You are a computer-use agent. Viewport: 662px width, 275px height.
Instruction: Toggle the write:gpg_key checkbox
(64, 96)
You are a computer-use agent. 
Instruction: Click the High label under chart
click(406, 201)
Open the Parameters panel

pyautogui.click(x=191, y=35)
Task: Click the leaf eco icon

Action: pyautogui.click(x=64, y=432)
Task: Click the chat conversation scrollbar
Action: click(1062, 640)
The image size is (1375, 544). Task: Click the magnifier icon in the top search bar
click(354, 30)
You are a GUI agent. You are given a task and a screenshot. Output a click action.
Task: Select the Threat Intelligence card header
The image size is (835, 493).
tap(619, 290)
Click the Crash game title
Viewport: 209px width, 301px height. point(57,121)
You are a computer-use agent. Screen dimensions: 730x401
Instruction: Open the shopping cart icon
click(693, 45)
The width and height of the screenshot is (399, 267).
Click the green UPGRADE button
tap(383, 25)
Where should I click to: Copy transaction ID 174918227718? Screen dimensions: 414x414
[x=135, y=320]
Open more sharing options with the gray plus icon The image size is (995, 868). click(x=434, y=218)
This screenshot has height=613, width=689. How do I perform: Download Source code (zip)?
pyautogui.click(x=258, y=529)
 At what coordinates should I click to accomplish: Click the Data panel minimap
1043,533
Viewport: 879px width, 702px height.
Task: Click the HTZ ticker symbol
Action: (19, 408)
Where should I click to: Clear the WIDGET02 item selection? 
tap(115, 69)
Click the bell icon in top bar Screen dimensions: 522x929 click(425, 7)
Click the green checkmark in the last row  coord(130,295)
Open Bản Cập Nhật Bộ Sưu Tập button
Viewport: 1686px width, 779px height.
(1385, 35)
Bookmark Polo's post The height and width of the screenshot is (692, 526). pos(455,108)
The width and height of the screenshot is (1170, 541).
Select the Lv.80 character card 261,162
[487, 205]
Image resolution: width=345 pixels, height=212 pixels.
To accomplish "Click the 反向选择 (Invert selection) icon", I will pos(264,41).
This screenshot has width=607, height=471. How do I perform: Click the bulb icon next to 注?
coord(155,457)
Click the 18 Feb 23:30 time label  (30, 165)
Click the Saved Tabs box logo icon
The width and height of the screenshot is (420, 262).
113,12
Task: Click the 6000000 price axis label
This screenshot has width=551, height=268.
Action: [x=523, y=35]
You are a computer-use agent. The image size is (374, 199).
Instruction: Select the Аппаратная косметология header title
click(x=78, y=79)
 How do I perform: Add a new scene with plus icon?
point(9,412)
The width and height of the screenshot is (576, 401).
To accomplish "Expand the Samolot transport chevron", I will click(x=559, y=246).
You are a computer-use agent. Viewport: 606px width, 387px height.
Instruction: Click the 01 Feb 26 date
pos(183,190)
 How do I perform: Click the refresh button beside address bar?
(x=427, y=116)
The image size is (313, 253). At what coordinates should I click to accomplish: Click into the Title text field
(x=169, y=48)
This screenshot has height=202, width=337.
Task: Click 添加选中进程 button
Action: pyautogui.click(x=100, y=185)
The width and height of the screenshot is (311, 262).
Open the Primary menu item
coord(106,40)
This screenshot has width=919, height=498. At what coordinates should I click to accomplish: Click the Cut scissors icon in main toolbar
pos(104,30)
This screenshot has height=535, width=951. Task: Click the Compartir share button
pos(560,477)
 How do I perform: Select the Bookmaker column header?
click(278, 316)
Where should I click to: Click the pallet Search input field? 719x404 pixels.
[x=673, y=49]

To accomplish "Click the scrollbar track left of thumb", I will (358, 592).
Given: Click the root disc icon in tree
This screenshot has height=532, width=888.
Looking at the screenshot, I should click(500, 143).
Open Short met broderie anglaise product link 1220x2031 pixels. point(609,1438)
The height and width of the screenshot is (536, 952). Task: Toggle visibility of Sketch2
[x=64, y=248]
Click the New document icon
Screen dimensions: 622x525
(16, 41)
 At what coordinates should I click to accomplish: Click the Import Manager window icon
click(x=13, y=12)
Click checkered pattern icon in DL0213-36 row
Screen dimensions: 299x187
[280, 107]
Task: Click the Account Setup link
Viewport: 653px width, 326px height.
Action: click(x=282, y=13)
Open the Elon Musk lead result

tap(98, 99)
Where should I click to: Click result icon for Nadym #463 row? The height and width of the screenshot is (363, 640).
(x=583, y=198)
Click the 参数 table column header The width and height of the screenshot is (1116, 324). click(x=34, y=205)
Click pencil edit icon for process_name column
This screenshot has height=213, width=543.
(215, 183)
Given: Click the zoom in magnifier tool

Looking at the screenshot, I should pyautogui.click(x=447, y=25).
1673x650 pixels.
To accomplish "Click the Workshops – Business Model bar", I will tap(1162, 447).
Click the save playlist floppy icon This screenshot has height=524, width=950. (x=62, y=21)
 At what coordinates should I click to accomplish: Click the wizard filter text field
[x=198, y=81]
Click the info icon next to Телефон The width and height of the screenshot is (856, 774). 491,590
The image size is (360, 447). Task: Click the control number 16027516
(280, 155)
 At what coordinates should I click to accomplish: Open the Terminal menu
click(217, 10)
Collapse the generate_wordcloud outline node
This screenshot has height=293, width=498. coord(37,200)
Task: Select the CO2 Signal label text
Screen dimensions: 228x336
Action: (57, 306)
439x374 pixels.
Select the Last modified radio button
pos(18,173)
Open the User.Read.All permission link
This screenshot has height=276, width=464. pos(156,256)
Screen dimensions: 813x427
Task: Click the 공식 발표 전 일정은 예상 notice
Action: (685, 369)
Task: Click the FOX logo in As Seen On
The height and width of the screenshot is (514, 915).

————

■ TASK DIRECTIONS ■
Write out every line in the data that holds the string "computer".

■ SOLVED EXERCISE ■
You are a computer-use agent. Viewport: 662px width, 275px height.
You are a computer-use agent. 
You are a computer-use agent. Screen dimensions: 730x401
You are a computer-use agent. The image size is (374, 199).
You are a computer-use agent. Viewport: 606px width, 387px height.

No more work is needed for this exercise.